Naturopaths are currently one of Australia’s largest unregistered professions, though approximately one in 10 Australians using their services.
In 2003 the Victorian government commissioned a report that formally assessed naturopathy against government risk-based criteria for regulation, PHAA says. The report was published in 2005, and recommended that naturopaths be statutorily regulated by the government.
Reports from the New South Wales and South Australian government also supported naturopathic registration.
“Every government report since 2000 looking into the regulatory requirements of naturopaths has said the same thing, the risks associated with this profession are significant enough to warrant registration,” says Michael Moore, CEO of the PHAA.
“It’s time to take these reports seriously and look at actually regulating naturopaths.”
The Victorian government began the formal process of implementing registration for naturopaths. However, since the move to national registration meant that these developments were transferred to the national registration authority. They’ve been tabled at the national regulator ever since, says the PHAA.

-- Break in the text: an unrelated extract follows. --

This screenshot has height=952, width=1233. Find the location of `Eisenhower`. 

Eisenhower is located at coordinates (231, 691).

Some of the delays have also been created by the advent of ‘negative licensing’ legislation, in the form of a Statutory Code of Conduct, targeted at unregistered practitioners.
However, an analysis of the NSW negative licensing model, published in the Journal of Law and Medicine, shows that it does not have the same level of public protection as statutory registration.

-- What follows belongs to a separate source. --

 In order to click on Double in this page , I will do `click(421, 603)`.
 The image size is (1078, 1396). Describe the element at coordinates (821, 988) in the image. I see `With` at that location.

The 2006 NSW report recommending negative licensing even recommended that registration of naturopaths be considered, above and beyond negative licensing arrangements, says PHAA.
“Whilst the negative licensing legislation enacted by NSW offers a safety net that wasn’t there previously, it’s no replacement for real regulation,” says Prof Adams.
“The government needs to extend regulation to new professions when required. Regulating naturopaths is an obvious start.”